“It’s the Green Mountains that we see first, girls, then the White Mountains. The conductor said so.” Jean was looking at the map in her folder. “And we’re not in the United States right away after crossing the St. Lawrence.”

As Hawthorne’s Tales of the White Hills are usually read in that department of school work known as “English”, these girls were quite interested in finding, among post cards bought on the train, a photograph of the “Great Stone Face”. “I hadn’t thought of it myself,” said Patty, “that these are Hawthorne’s White Hills at last.”

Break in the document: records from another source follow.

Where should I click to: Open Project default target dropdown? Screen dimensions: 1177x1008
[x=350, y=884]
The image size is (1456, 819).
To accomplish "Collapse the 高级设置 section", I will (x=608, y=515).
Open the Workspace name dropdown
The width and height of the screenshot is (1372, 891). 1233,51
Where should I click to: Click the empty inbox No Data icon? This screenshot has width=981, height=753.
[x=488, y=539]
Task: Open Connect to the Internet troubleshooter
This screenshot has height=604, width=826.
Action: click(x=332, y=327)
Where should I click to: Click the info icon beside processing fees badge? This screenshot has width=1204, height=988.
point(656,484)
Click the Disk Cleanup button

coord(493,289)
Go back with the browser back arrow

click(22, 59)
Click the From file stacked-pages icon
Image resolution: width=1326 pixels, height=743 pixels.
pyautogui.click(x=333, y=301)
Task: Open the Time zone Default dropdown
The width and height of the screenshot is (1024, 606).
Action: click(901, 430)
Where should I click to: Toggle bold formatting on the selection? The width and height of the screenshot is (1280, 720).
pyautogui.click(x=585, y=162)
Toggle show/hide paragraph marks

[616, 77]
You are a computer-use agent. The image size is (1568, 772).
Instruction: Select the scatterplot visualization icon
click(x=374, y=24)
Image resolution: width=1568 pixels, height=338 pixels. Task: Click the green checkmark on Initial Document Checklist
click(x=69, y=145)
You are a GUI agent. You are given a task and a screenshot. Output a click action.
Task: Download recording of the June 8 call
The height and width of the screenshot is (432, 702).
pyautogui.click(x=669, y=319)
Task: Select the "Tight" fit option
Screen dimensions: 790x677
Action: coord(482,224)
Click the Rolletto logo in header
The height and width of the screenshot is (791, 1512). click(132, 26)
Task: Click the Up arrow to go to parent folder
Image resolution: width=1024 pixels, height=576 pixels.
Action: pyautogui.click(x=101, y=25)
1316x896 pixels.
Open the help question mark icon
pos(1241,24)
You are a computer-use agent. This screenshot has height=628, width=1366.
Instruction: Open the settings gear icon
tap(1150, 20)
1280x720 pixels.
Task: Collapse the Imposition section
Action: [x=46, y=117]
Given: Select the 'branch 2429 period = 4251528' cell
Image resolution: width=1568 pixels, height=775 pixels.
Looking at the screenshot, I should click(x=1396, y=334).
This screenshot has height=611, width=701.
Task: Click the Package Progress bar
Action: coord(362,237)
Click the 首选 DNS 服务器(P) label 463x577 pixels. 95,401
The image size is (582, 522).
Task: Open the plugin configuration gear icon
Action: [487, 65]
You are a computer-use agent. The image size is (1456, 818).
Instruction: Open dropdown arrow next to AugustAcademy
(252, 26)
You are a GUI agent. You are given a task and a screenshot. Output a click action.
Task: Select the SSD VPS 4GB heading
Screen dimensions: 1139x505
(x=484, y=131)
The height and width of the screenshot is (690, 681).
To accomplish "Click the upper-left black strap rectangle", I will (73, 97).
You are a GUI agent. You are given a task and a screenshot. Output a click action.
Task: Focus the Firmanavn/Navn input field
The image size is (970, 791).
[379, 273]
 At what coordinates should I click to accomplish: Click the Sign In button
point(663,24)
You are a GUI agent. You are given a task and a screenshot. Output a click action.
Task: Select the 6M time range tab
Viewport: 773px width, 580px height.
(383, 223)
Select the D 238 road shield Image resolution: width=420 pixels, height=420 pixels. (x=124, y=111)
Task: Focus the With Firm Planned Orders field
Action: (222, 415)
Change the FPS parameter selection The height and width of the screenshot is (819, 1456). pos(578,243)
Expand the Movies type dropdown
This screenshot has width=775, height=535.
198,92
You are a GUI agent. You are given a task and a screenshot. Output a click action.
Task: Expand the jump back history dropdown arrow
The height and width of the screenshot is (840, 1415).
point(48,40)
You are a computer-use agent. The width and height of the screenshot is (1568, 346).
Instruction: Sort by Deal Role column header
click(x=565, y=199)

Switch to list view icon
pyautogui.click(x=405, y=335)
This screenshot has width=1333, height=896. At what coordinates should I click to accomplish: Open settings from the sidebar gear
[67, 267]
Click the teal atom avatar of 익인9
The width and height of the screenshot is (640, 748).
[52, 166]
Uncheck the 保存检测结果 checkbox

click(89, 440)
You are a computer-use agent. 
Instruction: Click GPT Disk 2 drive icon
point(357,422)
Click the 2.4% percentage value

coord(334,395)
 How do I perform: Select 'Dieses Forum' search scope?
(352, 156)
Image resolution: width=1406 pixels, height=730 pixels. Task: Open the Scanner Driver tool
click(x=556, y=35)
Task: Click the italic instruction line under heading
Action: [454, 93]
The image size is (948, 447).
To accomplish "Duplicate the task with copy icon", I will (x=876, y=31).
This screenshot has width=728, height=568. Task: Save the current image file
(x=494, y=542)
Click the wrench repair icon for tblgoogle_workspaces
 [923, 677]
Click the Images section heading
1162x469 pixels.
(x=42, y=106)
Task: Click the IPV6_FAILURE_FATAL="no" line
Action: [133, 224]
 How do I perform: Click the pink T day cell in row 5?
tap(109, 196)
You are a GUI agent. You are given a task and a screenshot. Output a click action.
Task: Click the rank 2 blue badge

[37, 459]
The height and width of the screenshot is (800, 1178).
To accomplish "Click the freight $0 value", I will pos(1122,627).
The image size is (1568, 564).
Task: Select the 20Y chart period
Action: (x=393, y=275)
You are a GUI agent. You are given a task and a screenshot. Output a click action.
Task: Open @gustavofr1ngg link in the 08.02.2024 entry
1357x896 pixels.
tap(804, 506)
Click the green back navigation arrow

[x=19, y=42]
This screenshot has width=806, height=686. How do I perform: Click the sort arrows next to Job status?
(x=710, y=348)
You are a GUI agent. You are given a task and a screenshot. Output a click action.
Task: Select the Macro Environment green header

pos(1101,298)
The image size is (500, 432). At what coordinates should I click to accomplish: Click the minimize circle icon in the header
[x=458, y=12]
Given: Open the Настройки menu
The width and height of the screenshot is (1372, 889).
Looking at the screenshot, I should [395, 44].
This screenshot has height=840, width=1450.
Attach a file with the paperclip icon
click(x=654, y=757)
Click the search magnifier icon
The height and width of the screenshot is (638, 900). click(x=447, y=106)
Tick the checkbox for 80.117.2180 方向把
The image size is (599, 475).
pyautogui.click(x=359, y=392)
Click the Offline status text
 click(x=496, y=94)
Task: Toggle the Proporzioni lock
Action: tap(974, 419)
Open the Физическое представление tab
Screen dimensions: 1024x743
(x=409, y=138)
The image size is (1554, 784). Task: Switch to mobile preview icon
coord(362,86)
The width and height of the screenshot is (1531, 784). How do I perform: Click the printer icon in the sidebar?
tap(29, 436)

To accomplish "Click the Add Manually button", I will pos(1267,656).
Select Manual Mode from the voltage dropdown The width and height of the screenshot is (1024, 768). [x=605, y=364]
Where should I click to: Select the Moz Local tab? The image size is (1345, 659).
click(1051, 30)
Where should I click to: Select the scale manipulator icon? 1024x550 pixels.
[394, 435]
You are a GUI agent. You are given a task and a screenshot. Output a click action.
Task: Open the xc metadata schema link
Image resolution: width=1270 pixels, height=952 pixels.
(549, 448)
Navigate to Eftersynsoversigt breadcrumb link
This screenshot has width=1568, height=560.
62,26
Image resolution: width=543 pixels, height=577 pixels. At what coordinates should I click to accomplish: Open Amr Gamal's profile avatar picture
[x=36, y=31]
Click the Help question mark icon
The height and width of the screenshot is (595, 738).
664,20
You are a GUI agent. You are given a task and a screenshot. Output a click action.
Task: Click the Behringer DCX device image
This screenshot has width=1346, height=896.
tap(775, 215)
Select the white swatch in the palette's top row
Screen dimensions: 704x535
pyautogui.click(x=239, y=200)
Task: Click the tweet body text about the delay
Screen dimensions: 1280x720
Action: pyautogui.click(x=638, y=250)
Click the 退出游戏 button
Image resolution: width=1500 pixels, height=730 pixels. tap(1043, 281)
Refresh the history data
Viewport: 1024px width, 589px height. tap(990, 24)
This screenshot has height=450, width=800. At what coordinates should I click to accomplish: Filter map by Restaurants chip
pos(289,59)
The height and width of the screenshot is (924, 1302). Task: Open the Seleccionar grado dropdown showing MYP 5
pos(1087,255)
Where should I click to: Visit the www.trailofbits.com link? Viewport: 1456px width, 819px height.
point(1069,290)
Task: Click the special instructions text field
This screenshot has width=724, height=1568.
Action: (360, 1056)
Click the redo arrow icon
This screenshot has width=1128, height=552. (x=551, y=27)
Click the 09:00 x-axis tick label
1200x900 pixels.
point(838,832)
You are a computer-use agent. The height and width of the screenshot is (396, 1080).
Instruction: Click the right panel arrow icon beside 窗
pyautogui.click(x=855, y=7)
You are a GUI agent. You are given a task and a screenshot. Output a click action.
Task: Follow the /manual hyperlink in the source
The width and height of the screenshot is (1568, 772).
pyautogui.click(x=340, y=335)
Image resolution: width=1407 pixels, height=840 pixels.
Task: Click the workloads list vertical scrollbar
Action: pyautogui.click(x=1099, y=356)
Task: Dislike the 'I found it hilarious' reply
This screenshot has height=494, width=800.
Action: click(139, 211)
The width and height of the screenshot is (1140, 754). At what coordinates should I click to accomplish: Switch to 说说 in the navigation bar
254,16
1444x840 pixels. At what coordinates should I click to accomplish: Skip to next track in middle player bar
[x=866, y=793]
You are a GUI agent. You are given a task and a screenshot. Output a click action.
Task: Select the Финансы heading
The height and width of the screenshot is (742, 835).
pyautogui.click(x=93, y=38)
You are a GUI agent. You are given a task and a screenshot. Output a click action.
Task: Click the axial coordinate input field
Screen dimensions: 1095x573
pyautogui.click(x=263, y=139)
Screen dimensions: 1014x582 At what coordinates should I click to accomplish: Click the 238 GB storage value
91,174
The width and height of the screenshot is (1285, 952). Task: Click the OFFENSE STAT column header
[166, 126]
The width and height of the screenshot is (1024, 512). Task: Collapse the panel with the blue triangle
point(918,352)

“This scenery is the most lovely of all we have seen,” said Lilian.

They had been watching the clouds floating about the hill-tops, little cascades leaping down the rugged heights, pretty glens, little streams, lakes and rocky cliffs. Yet beautiful as the scenery was, no one could keep in a state of rapture all the time. At intervals Cathalina read her French papers. Other papers and magazines were passed around, or the girls chatted happily about many things. It was a day to be remembered, and interesting to have celebrated “Dominion Day” in Canada, this “glorious Fourth”, or most of it, in New England.

“What do you think about it, girls?” asked Miss West of a few near her, as they were nearing Portland. “Was it worth the trouble to take the trip?”

“I wouldn’t have missed it for anything,” cried Marjorie, and seemed to express the general sentiment.

A sight-seeing trip in Portland the next day showed them its buildings and parks, and Casco Bay with its schooners, sail-boats and freighters of all sorts. On Congress Street they saw the home of Longfellow, “next to Keith’s!” This struck the girls as particularly funny. “‘From the sublime to the ridiculous’ both literally and figuratively,” said Hilary.

The journey to Bath seemed incredibly short in comparison with the long trips which they had been having. It was the Maine country, with its buttercups, daisies, wild roses, evergreens, and the aged rocks peeping out here and there,—and now they had arrived at Bath, with nothing but a boat ride between them and camp!

CHAPTER IV
CAMP AT LAST

“Our luck has turned, girls; it poured at Portland and is drizzling here!”